Banks are facing a wave of competition from fintech - financial technology - startups that operate and look more like a Facebook or Google than a traditional lender - think app-only bank Tandem or international money transfer service TransferWise. Big banks are now scrambling to keep up with the pace of change.
RBS wants to make sure it has its ear to the ground in areas of tech innovation and has a scouting network around the world, just like a football club looking for a hot new prospect that can take it to the next level.
Kevin Hanley, head of design at RBS, told Business Insider at an SAP event on disruption in banking this week: "I have a team on the ground in Silicon Valley, it has been there for just over 2 years now. It is a reasonably small team but massively connected into the innovation ecosystem. This is everyone the Facebooks and the Apples of the world through to a startup, south of Market Street [an area in San Francisco where Twitter is based]."
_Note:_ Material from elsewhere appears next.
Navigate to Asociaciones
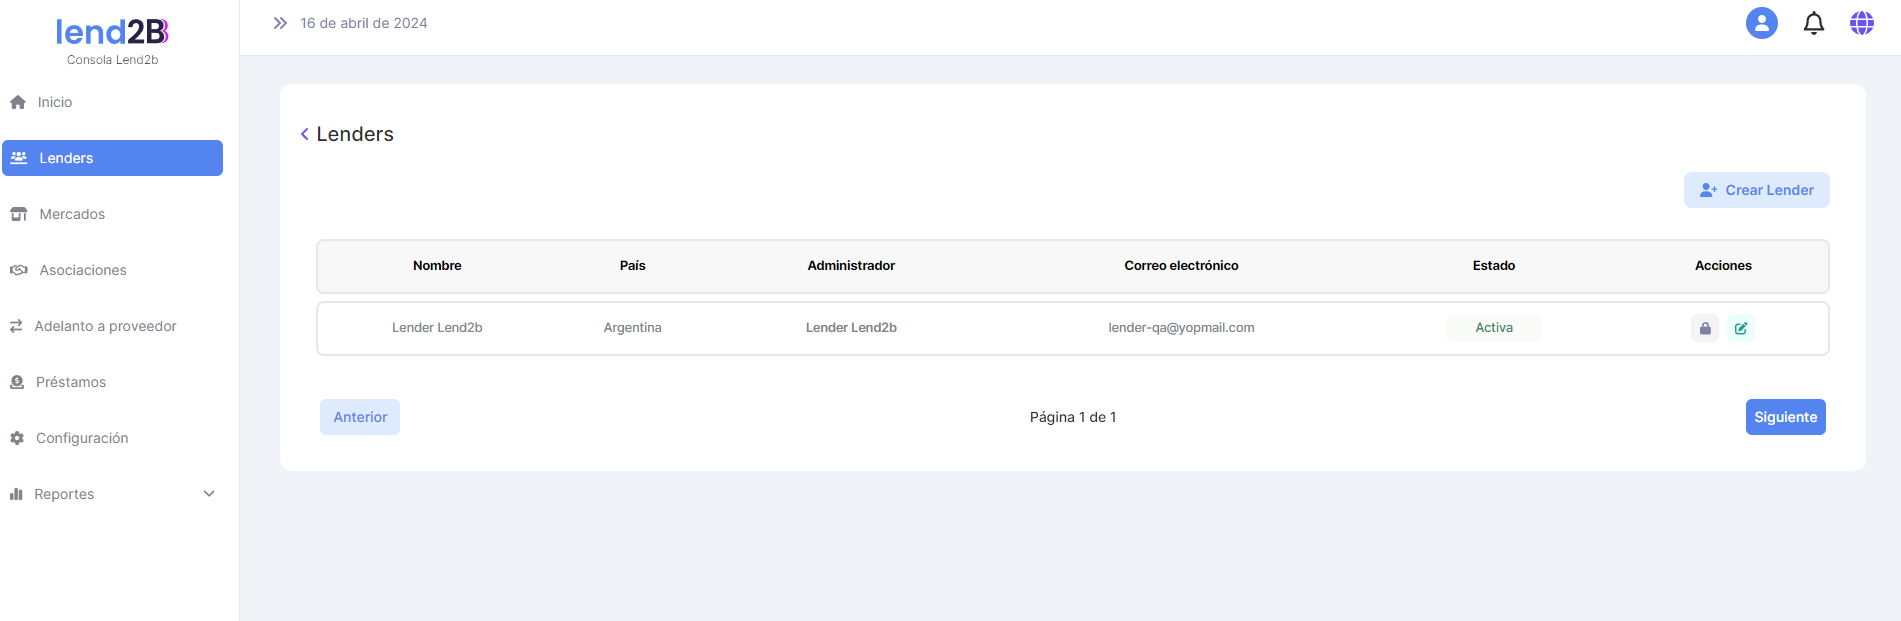Screen dimensions: 1901x621 point(82,270)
RBS was the first financial services company to adopt Facebook at Work, the social network's corporate intranet product, and Hanley says the bank's presence on the ground in California helped get that deal done.
"Being on the ground as opposed to flying in every 6 months is important because to benefit from the ecosystem you have to contribute to it and you can't do that if you're sat in Bishop's Gate reading about it. You have to have people on the ground who are willing to network, run events, contribute, do whatever because that's almost the currency that then lets you benefit."
He adds: "The team has seen over 1,000 technology companies in the last year. That team is well connected with the VC community - your [Marc] Andreessens, Sequoia, Intel Capital, Silicon Valley Bank, so on and so forth. It is well connected into academia which is massively important actually because a lot of the thinking around customer-led design comes out of the west coast. It is connected into Stanford and Berkeley and Singularity University.
RBS does not have a team in Israel but Hanley says it has "more of a curated, facilitated engagement."
"We use organisations such as the UK/Israeli Tech Hub to help build our relationships and our networks. We have got relationships with the largest Israeli banks. And we are now well connected with the VC community in Israel. We do not have a physical team on the ground in Israel but through that process probably once every 3 months we will have an extended time on the ground."
While RBS looks to Silicon Valley for guidance on design-led thinking, Hanley says Israel produces more cutting edge ideas and technology around cyber security, data and analytics and blockchain technology.
Hanley adds: "Close to home we have got our London and Edinburgh connections which are massively important to us, the broader entrepreneurial community in the
'Our executive committee are engaged'
RBS, like most big banks, has been dogged with huge fines and also has to contend with the fact that is it taxpayer-owned. The bank also faces mounting losses, delays selling off its William & Glynn arm and jobs are being cut.
Despite this full in-tray, Hanley says the board and management are both fully on board with the tech and innovation agenda.
He says: "Once a quarter I need to provide the board with an update both on innovation. They literally ask every quarter, what are we doing in the innovation space. Every quarter alongside the specific things we are doing, I provide a deep dive on the underlying disruptive technologies. The last 3 that we have done were blockchain, AI, and APIs.
"Every one of those updates follows that thread of 'can you explain what this technology means, can you explain how it's being used, how much it affect retail banking' and more importantly 'what are we doing about it.'"
He adds: "Our executive committee is engaged with it as well. Almost without exception, all of our executive committee under Ross McEwan have been out to Silicon Valley at least once in the past 12 months."